#### Reading text:
+===+

Protomatic realizes that the safety of sensitive data and the protection of information is of utmost importance. And is a leader in implementing secure systems that are extremely difficult to breach.
About five years ago, then-President Obama wrote an Executive Order requiring suppliers to the United States Government to comply with new cybersecurity requirements. These requirements were written for contractors by the National Institute of Standards and Technology (NIST), creating the guideline NIST SP800-171. It had to be compliant by Dec. 31, 2017. The purpose of the new standards was the “Safeguarding of Unclassified Controlled Technical Information and Cyber Incident Reporting.”
Protomatic recognized the importance of cybersecurity and embraced the change, meeting the goal and striving to improve upon the requirements.
Fall of 2019
In September of 2019, the NIST Standard was upgraded and an improved Implementation Guide was created – NISTIR 8183A Volume 1 (publication available at https://doi.org/10.6028/NIST.IR.8183A-1).
With support from the Michigan Manufacturing Technology Center (MMTC), Protomatic evaluated and independently confirmed its compliance with the new requirements within three months.
Fast Forward to Today
In March 2020, Doug Wetzel, Vice President of Protomatic, was invited to speak in Washington D.C. to the Michigan representatives of Congress regarding cybersecurity.

+===+

#### Dataset section:
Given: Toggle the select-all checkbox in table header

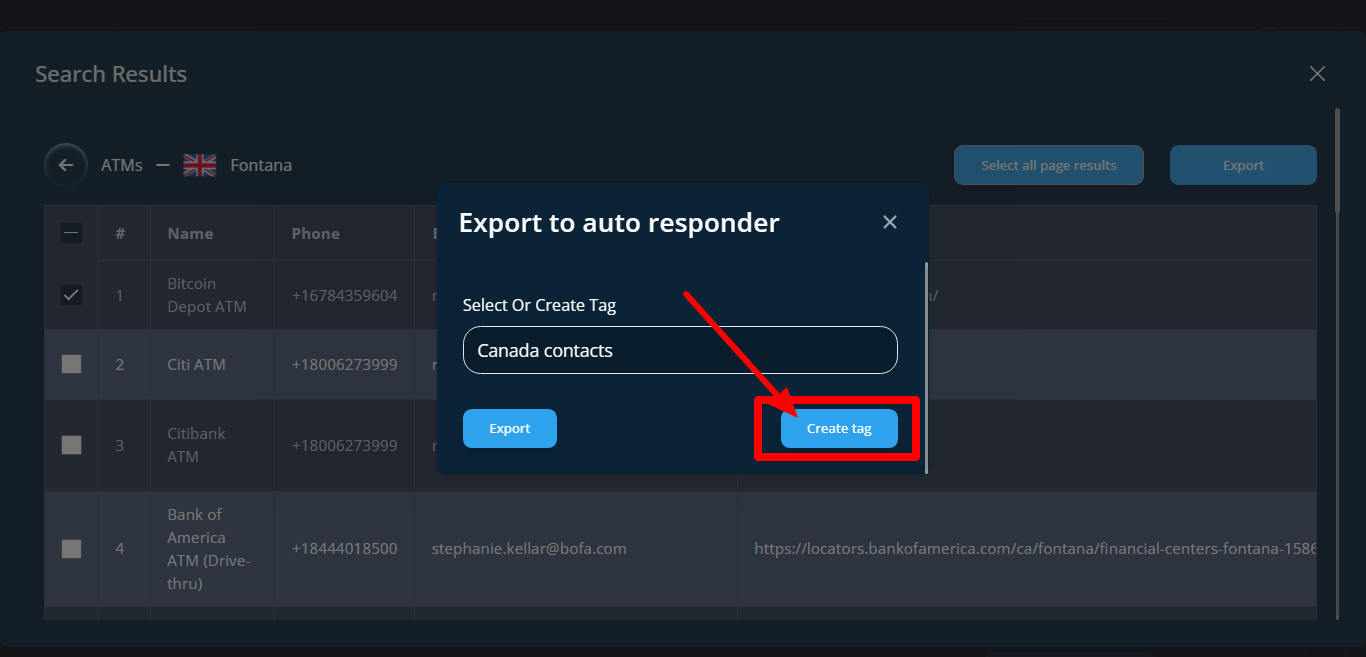Looking at the screenshot, I should 71,233.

+===+

#### Set exercise:
Reproduce word for word the passage of the Protomatic cybersecurity text that opens with the words containing "Protomatic realizes that" and closes with "upon the requirements.".

#### The solution:
Protomatic realizes that the safety of sensitive data and the protection of information is of utmost importance. And is a leader in implementing secure systems that are extremely difficult to breach.
About five years ago, then-President Obama wrote an Executive Order requiring suppliers to the United States Government to comply with new cybersecurity requirements. These requirements were written for contractors by the National Institute of Standards and Technology (NIST), creating the guideline NIST SP800-171. It had to be compliant by Dec. 31, 2017. The purpose of the new standards was the “Safeguarding of Unclassified Controlled Technical Information and Cyber Incident Reporting.”
Protomatic recognized the importance of cybersecurity and embraced the change, meeting the goal and striving to improve upon the requirements.